» Records for processing
══════════
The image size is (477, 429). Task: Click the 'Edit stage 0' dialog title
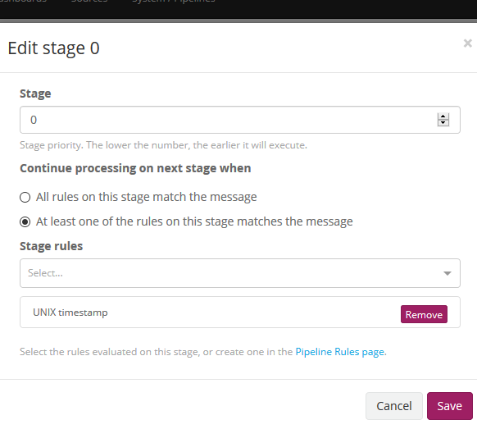point(53,48)
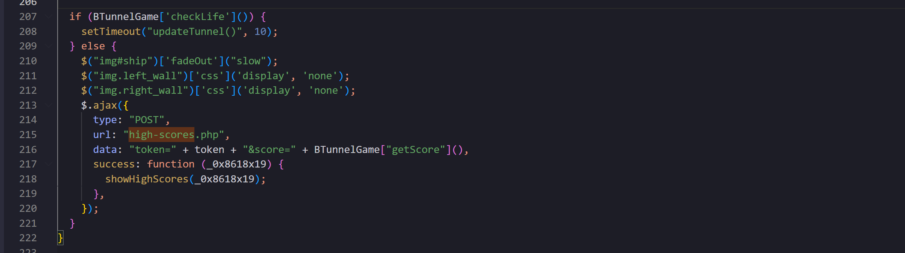Click the highlighted 'high-scores' text
Image resolution: width=905 pixels, height=253 pixels.
point(161,135)
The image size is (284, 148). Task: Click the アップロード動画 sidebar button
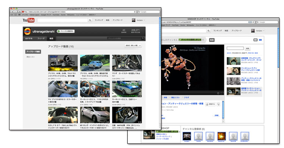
══════════
» Exercise aim
Each line above should be written out again exactly, and no picture should appear in the copy.

» Response to the task
The image size is (477, 429). Task: Click the 'Edit stage 0' dialog title
point(53,48)
Click the highlighted 'high-scores' text
Image resolution: width=905 pixels, height=253 pixels.
point(161,135)
The image size is (284, 148). Task: Click the アップロード動画 sidebar button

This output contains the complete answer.